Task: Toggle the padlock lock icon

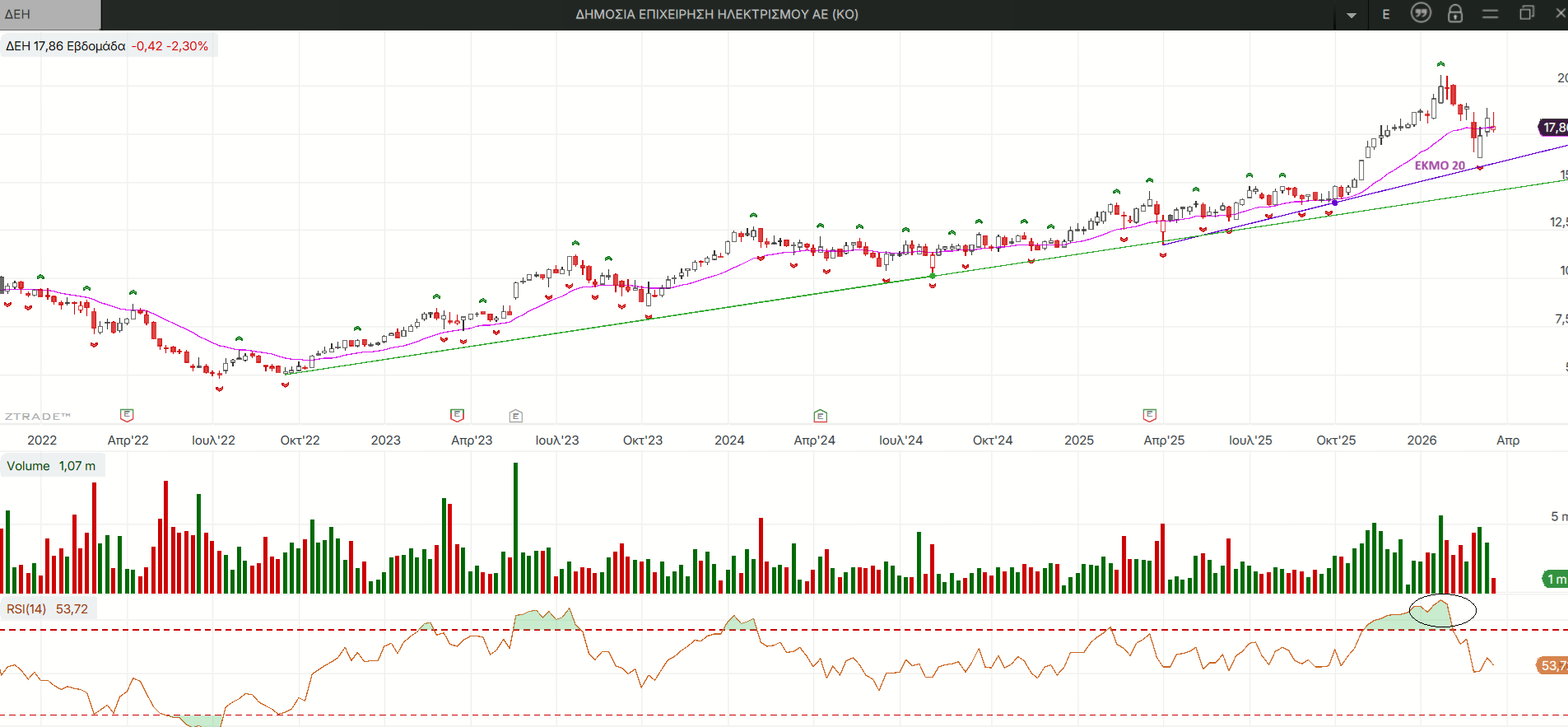Action: pos(1455,13)
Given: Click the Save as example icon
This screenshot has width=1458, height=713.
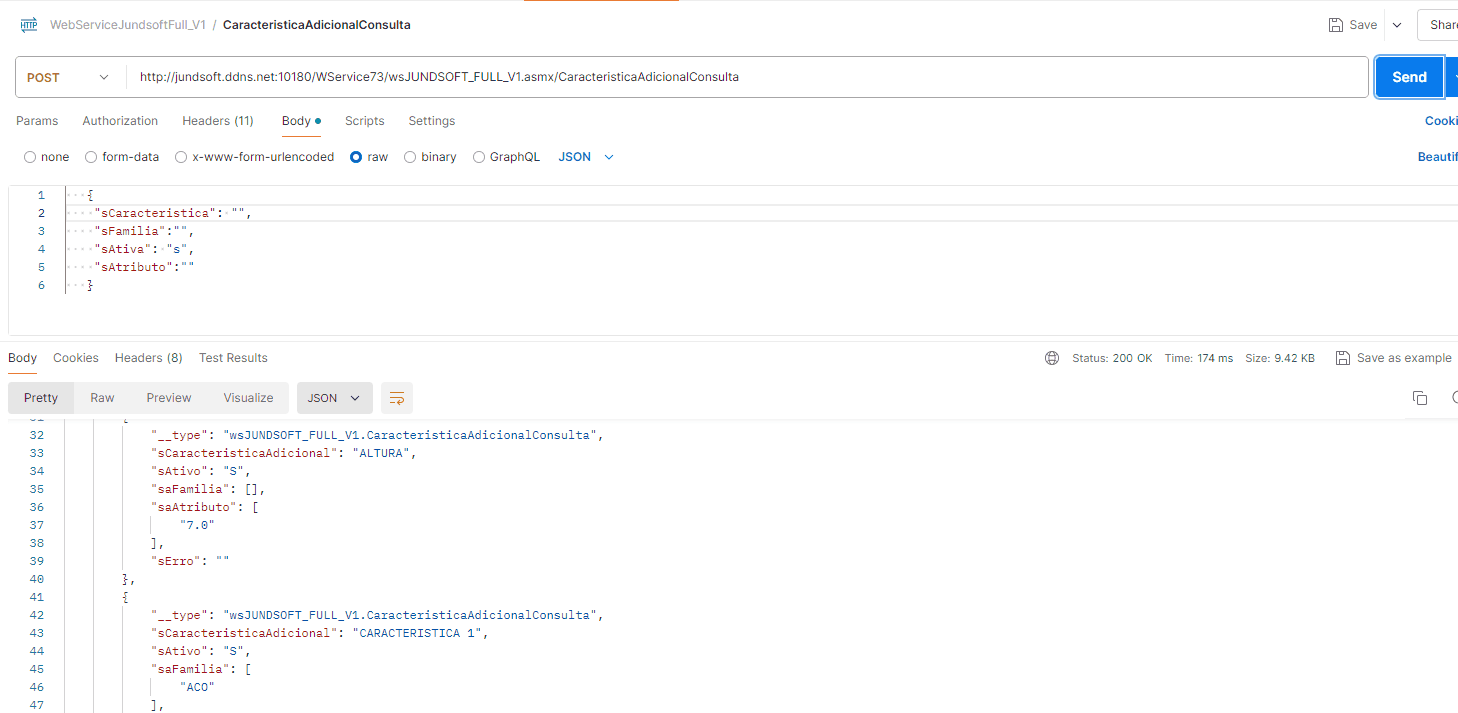Looking at the screenshot, I should coord(1342,358).
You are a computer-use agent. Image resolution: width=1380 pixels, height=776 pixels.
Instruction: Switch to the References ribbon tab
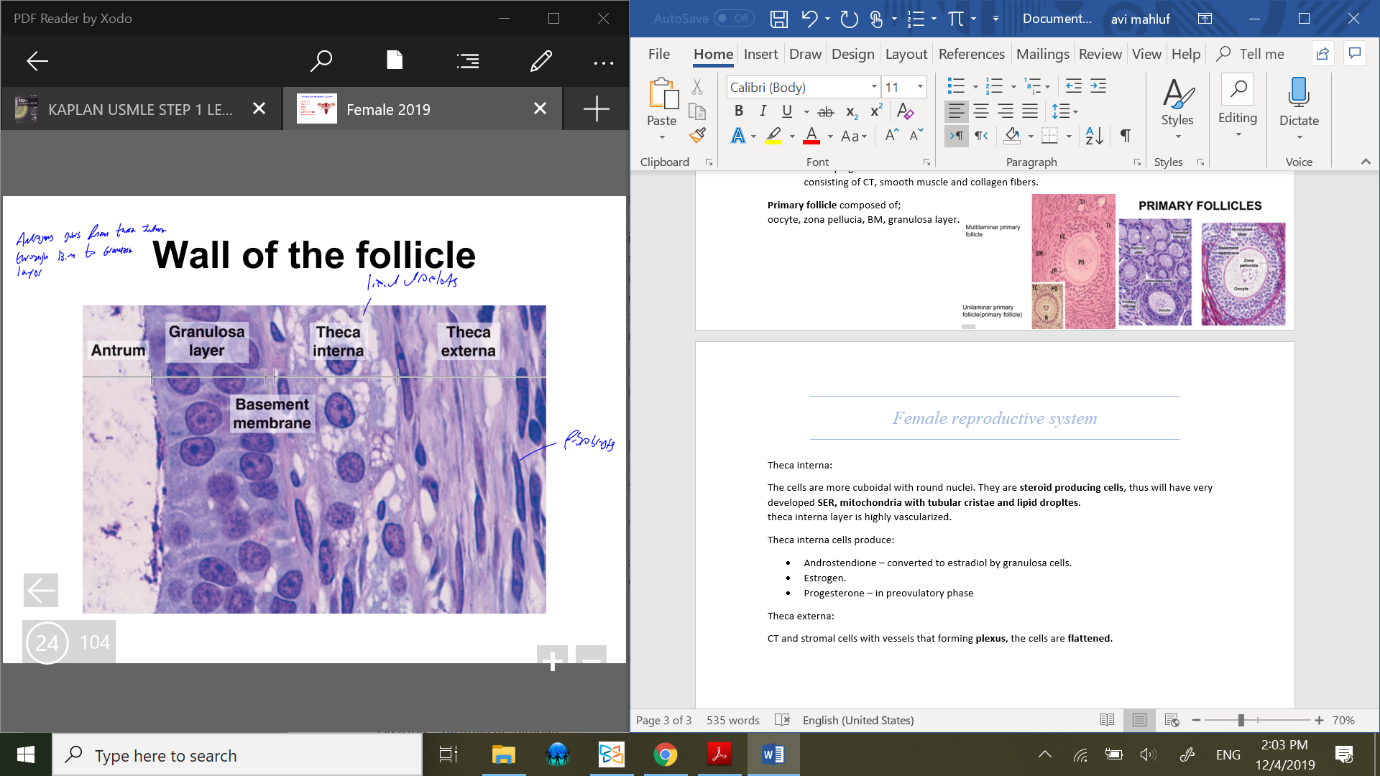point(971,54)
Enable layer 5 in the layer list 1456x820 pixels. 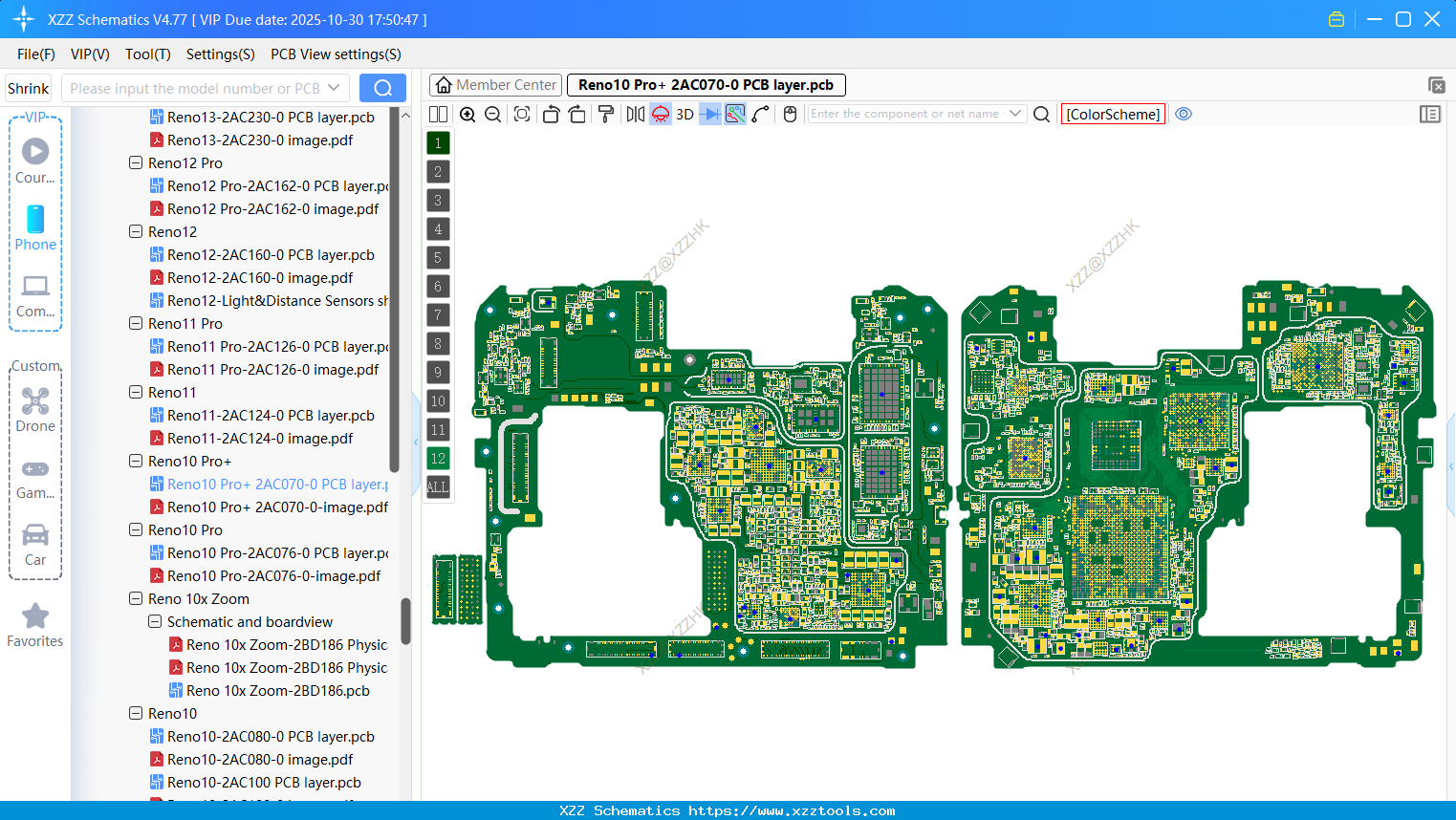click(x=438, y=257)
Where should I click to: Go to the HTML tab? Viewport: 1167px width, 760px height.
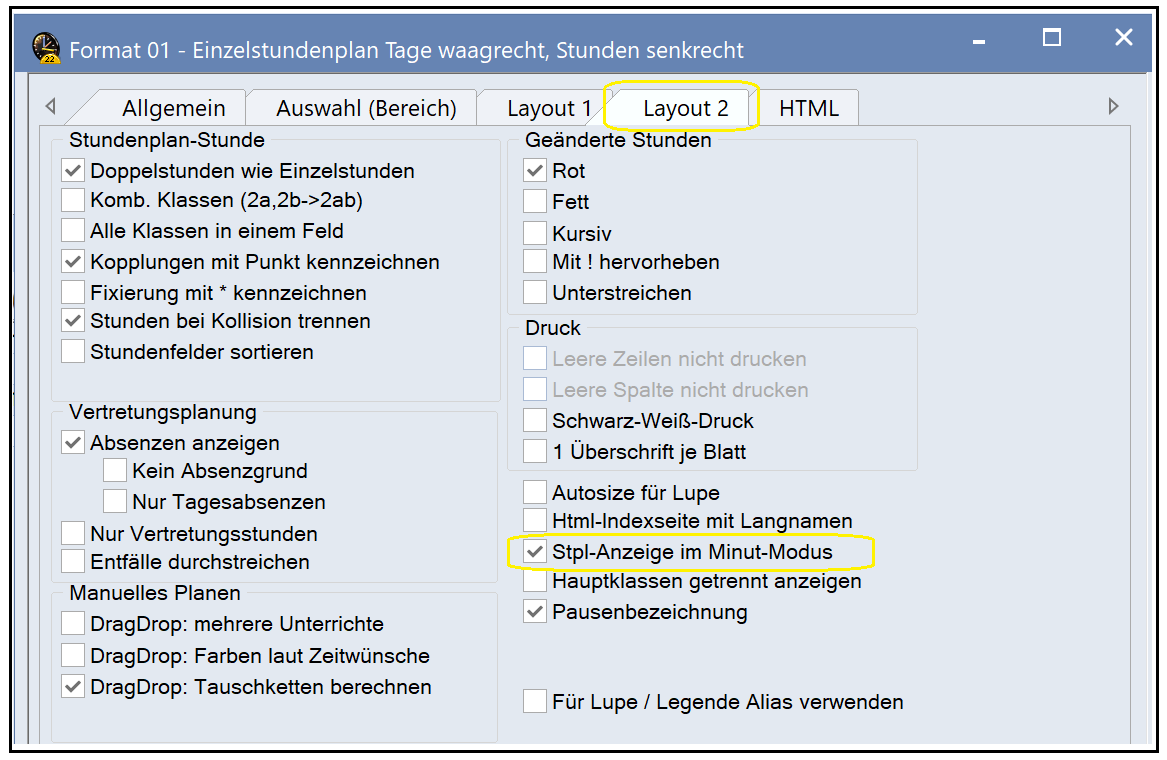coord(808,108)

☆ ☆ ☆ ☆

### Exercise brief
What is needed is an exact copy of the lines from the one with "Where should I" through the end of the data above, both included, minus any pictures.

### Exercise response
Where should I click to: Go to the HTML tab? Viewport: 1167px width, 760px height.
coord(808,108)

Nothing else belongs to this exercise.